Replace Text in Word document using Open Xml

2020-02-21 07:54发布

I have created a docx file from a word template, now I am accessing the copied docx file and want to replace certain text with some other data.

I am unable to get the hint as to how to access the text from the doument main part?

Any help would be appreciable.

Below is my code till now.

private void CreateSampleWordDocument()
    {
        //string sourceFile = Path.Combine("D:\\GeneralLetter.dot");
        //string destinationFile = Path.Combine("D:\\New.doc");
        string sourceFile = Path.Combine("D:\\GeneralWelcomeLetter.docx");
        string destinationFile = Path.Combine("D:\\New.docx");
        try
        {
            // Create a copy of the template file and open the copy
            File.Copy(sourceFile, destinationFile, true);
            using (WordprocessingDocument document = WordprocessingDocument.Open(destinationFile, true))
            {
                // Change the document type to Document
                document.ChangeDocumentType(DocumentFormat.OpenXml.WordprocessingDocumentType.Document);
                //Get the Main Part of the document
                MainDocumentPart mainPart = document.MainDocumentPart;
                mainPart.Document.Save();
            }
        }
        catch
        {
        }
    }

Now how to find certain text and replace the same? I am unable to get via Link, so some code hint would be appreciable.

7条回答
小情绪 Triste *
2楼-- · 2020-02-21 08:31
Dim doc As WordprocessingDocument = WordprocessingDocument.Open("Chemin", True, New OpenSettings With {.AutoSave = True})

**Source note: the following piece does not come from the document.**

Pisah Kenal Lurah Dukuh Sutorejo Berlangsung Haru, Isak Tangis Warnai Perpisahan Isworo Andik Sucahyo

Dim d As Document = doc.MainDocumentPart.Document

Dim txt As Text = d.Descendants(Of Text).Where(Function(t) t.Text = "txtNom").FirstOrDefault

If txt IsNot Nothing Then
 txt.Text = txt.Text.Replace("txtNom", "YASSINE OULARBI")
End If

doc.Close()
查看更多
倾城 Initia
3楼-- · 2020-02-21 08:32

In addition to Flowerking's answer:

When your Word file has textboxes in it, his solution would not work. Because textbox has TextBoxContent element so it will not appear at foreach loop of Runs.

But when writing

using ( WordprocessingDocument doc =
                    WordprocessingDocument.Open(@"yourpath\testdocument.docx", true))
{
    var document = doc.MainDocumentPart.Document

    foreach (var text in document.Descendants<Text>()) // <<< Here
    {
        if (text.Text.Contains("text-to-replace"))
        {
            text.Text = text.Text.Replace("text-to-replace", "replaced-text");
        }
    } 
}

it will loop all the texts in document(whether it is in textbox or not) so it will replace the texts.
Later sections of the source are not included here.